→ PROBLEM DETAILS: Rewrite the listing from its beginning through the line containing "pyautogui.click(x=47, y=181)", substituting "terminal output" for "console output" and keeping all else unchanged.

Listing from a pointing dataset
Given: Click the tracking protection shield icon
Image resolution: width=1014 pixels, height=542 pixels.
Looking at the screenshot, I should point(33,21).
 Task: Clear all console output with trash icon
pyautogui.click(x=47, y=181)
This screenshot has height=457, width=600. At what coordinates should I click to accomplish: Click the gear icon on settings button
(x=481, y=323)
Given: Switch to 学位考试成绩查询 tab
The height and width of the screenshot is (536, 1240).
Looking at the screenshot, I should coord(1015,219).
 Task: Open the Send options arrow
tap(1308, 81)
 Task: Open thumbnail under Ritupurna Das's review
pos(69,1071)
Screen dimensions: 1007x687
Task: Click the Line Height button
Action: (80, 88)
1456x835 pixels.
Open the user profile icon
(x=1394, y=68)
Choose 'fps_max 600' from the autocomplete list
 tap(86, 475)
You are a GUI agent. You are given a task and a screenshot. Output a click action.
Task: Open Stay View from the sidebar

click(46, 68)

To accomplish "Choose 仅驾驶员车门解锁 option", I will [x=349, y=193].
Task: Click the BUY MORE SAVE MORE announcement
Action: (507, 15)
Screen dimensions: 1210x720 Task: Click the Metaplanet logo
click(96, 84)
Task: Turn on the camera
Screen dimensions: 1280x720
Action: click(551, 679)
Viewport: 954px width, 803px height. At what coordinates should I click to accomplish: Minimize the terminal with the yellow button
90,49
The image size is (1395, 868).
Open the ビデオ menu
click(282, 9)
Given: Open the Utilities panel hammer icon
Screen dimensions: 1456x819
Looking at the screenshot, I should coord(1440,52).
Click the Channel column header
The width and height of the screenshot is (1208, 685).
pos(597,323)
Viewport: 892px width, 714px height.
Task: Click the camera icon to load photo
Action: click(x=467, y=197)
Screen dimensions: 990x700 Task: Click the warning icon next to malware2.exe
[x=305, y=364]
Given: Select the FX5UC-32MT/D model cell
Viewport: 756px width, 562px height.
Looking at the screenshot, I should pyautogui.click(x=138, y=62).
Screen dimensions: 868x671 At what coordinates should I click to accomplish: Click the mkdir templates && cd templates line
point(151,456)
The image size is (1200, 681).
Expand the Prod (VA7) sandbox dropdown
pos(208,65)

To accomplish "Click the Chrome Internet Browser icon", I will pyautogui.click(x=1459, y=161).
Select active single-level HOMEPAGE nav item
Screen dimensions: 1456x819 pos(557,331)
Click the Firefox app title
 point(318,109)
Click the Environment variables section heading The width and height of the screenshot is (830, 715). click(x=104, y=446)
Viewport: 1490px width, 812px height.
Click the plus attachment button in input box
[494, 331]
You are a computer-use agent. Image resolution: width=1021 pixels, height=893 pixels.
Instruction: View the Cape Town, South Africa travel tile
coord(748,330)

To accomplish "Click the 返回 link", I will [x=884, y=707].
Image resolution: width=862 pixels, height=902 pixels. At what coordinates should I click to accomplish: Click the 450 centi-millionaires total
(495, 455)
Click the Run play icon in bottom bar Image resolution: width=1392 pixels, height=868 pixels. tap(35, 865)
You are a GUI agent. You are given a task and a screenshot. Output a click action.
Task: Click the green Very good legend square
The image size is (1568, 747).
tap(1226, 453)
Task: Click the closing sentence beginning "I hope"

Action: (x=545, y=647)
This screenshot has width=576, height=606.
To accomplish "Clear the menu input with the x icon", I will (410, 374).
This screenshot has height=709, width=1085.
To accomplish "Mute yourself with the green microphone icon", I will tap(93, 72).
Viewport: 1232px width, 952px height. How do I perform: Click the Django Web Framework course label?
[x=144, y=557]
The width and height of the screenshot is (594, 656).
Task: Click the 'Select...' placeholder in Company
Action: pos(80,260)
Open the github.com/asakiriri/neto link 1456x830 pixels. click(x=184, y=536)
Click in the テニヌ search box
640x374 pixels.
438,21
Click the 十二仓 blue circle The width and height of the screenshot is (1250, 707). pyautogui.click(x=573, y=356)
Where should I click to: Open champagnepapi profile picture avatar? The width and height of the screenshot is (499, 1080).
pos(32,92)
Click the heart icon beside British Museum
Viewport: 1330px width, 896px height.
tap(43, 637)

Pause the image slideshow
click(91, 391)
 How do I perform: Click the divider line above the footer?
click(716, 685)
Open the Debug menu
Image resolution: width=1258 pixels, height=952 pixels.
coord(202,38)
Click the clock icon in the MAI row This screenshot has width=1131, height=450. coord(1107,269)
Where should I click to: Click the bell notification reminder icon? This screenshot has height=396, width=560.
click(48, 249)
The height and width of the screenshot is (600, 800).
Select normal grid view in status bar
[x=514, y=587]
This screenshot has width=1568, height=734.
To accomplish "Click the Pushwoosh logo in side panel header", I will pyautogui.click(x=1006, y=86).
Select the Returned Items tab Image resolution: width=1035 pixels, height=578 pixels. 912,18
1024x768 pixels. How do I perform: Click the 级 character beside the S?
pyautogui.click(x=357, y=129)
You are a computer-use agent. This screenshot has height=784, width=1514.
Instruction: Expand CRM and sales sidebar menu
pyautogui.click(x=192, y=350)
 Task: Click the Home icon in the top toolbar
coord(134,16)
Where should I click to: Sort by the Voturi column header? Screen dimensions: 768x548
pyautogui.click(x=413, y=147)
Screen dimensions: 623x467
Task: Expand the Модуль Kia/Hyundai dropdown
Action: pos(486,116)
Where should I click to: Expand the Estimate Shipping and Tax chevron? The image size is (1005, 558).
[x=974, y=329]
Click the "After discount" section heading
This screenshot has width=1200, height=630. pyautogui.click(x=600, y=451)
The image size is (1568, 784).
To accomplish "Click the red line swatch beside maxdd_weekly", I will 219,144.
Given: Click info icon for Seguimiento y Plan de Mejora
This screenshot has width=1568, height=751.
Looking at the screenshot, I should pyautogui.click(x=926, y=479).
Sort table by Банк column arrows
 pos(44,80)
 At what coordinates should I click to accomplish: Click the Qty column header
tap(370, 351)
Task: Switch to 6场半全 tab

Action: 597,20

→ RESULT OF THE EXERCISE:
Given: Click the tracking protection shield icon
Image resolution: width=1014 pixels, height=542 pixels.
Looking at the screenshot, I should point(33,21).
 Task: Clear all terminal output with trash icon
pyautogui.click(x=47, y=181)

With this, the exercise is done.